=== Begin Enclosure ===

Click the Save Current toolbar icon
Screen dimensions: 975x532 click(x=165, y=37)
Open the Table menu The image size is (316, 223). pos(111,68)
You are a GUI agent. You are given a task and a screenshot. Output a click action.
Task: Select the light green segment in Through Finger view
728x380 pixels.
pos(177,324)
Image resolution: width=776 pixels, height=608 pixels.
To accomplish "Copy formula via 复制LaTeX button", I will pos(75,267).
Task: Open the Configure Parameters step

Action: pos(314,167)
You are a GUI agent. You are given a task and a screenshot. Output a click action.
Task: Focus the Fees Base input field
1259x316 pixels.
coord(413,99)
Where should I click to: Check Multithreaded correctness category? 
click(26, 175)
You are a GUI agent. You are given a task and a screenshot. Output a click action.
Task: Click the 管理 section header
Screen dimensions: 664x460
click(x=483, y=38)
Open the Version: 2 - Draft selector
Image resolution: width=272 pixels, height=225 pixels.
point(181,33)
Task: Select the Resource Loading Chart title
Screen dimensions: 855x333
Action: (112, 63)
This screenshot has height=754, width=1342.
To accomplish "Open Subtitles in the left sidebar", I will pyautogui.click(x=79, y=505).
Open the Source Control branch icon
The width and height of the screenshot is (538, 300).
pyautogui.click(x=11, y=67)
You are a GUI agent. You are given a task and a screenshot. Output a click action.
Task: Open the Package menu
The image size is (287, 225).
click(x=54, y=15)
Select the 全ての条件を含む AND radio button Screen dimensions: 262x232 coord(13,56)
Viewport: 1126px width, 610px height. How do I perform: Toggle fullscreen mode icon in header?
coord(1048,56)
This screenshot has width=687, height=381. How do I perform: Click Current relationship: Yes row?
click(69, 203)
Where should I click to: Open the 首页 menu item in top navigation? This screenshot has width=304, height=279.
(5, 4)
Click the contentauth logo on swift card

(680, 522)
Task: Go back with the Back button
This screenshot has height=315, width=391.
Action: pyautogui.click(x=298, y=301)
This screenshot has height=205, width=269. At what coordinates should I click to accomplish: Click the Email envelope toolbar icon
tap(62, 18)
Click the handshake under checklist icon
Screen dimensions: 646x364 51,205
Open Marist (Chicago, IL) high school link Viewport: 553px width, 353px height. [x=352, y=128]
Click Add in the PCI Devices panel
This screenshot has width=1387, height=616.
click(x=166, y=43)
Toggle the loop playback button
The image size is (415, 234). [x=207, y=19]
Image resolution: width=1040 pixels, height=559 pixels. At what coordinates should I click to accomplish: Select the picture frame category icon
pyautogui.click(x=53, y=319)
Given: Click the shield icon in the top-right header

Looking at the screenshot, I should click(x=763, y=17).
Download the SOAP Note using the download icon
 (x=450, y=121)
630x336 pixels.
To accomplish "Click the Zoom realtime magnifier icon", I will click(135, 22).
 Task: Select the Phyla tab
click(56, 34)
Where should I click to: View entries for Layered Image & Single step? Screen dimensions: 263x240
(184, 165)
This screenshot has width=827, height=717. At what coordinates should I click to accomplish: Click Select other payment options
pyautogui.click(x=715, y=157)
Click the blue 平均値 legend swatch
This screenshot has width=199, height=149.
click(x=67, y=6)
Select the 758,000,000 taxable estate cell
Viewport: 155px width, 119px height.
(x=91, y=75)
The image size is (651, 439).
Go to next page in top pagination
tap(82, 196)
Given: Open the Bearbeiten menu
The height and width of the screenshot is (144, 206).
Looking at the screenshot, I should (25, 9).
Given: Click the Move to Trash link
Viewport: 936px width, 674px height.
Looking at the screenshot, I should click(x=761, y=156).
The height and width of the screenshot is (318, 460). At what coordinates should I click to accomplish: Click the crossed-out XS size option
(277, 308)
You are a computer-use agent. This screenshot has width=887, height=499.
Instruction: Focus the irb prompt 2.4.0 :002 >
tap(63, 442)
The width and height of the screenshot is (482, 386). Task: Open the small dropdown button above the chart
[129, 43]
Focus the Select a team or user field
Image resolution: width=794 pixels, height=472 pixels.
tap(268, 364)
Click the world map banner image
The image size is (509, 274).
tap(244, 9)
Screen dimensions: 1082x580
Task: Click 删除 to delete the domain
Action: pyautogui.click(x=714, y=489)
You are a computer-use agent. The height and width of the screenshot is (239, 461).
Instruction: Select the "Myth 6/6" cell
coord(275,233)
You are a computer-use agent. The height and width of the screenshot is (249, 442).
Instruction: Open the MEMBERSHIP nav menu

=== End Enclosure ===

#### Assigned task
Reproduce each record exactly as it appears.

#### Worked solution
Click the Save Current toolbar icon
Screen dimensions: 975x532 click(x=165, y=37)
Open the Table menu The image size is (316, 223). pos(111,68)
You are a GUI agent. You are given a task and a screenshot. Output a click action.
Task: Select the light green segment in Through Finger view
728x380 pixels.
pos(177,324)
Image resolution: width=776 pixels, height=608 pixels.
To accomplish "Copy formula via 复制LaTeX button", I will pos(75,267).
Task: Open the Configure Parameters step

Action: pos(314,167)
You are a GUI agent. You are given a task and a screenshot. Output a click action.
Task: Focus the Fees Base input field
1259x316 pixels.
coord(413,99)
Where should I click to: Check Multithreaded correctness category? 
click(26, 175)
You are a GUI agent. You are given a task and a screenshot. Output a click action.
Task: Click the 管理 section header
Screen dimensions: 664x460
click(x=483, y=38)
Open the Version: 2 - Draft selector
Image resolution: width=272 pixels, height=225 pixels.
point(181,33)
Task: Select the Resource Loading Chart title
Screen dimensions: 855x333
Action: (112, 63)
This screenshot has height=754, width=1342.
To accomplish "Open Subtitles in the left sidebar", I will pyautogui.click(x=79, y=505).
Open the Source Control branch icon
The width and height of the screenshot is (538, 300).
pyautogui.click(x=11, y=67)
You are a GUI agent. You are given a task and a screenshot. Output a click action.
Task: Open the Package menu
The image size is (287, 225).
click(x=54, y=15)
Select the 全ての条件を含む AND radio button Screen dimensions: 262x232 coord(13,56)
Viewport: 1126px width, 610px height. How do I perform: Toggle fullscreen mode icon in header?
coord(1048,56)
This screenshot has width=687, height=381. How do I perform: Click Current relationship: Yes row?
click(69, 203)
Where should I click to: Open the 首页 menu item in top navigation? This screenshot has width=304, height=279.
(5, 4)
Click the contentauth logo on swift card

(680, 522)
Task: Go back with the Back button
This screenshot has height=315, width=391.
Action: pyautogui.click(x=298, y=301)
This screenshot has height=205, width=269. At what coordinates should I click to accomplish: Click the Email envelope toolbar icon
tap(62, 18)
Click the handshake under checklist icon
Screen dimensions: 646x364 51,205
Open Marist (Chicago, IL) high school link Viewport: 553px width, 353px height. [x=352, y=128]
Click Add in the PCI Devices panel
This screenshot has width=1387, height=616.
click(x=166, y=43)
Toggle the loop playback button
The image size is (415, 234). [x=207, y=19]
Image resolution: width=1040 pixels, height=559 pixels. At what coordinates should I click to accomplish: Select the picture frame category icon
pyautogui.click(x=53, y=319)
Given: Click the shield icon in the top-right header

Looking at the screenshot, I should click(x=763, y=17).
Download the SOAP Note using the download icon
 (x=450, y=121)
630x336 pixels.
To accomplish "Click the Zoom realtime magnifier icon", I will click(135, 22).
 Task: Select the Phyla tab
click(56, 34)
Where should I click to: View entries for Layered Image & Single step? Screen dimensions: 263x240
(184, 165)
This screenshot has width=827, height=717. At what coordinates should I click to accomplish: Click Select other payment options
pyautogui.click(x=715, y=157)
Click the blue 平均値 legend swatch
This screenshot has width=199, height=149.
click(x=67, y=6)
Select the 758,000,000 taxable estate cell
Viewport: 155px width, 119px height.
(x=91, y=75)
The image size is (651, 439).
Go to next page in top pagination
tap(82, 196)
Given: Open the Bearbeiten menu
The height and width of the screenshot is (144, 206).
Looking at the screenshot, I should (25, 9).
Given: Click the Move to Trash link
Viewport: 936px width, 674px height.
Looking at the screenshot, I should click(x=761, y=156).
The height and width of the screenshot is (318, 460). At what coordinates should I click to accomplish: Click the crossed-out XS size option
(277, 308)
You are a computer-use agent. This screenshot has width=887, height=499.
Instruction: Focus the irb prompt 2.4.0 :002 >
tap(63, 442)
The width and height of the screenshot is (482, 386). Task: Open the small dropdown button above the chart
[129, 43]
Focus the Select a team or user field
Image resolution: width=794 pixels, height=472 pixels.
tap(268, 364)
Click the world map banner image
The image size is (509, 274).
tap(244, 9)
Screen dimensions: 1082x580
Task: Click 删除 to delete the domain
Action: pyautogui.click(x=714, y=489)
You are a computer-use agent. The height and width of the screenshot is (239, 461).
Instruction: Select the "Myth 6/6" cell
coord(275,233)
You are a computer-use agent. The height and width of the screenshot is (249, 442).
Instruction: Open the MEMBERSHIP nav menu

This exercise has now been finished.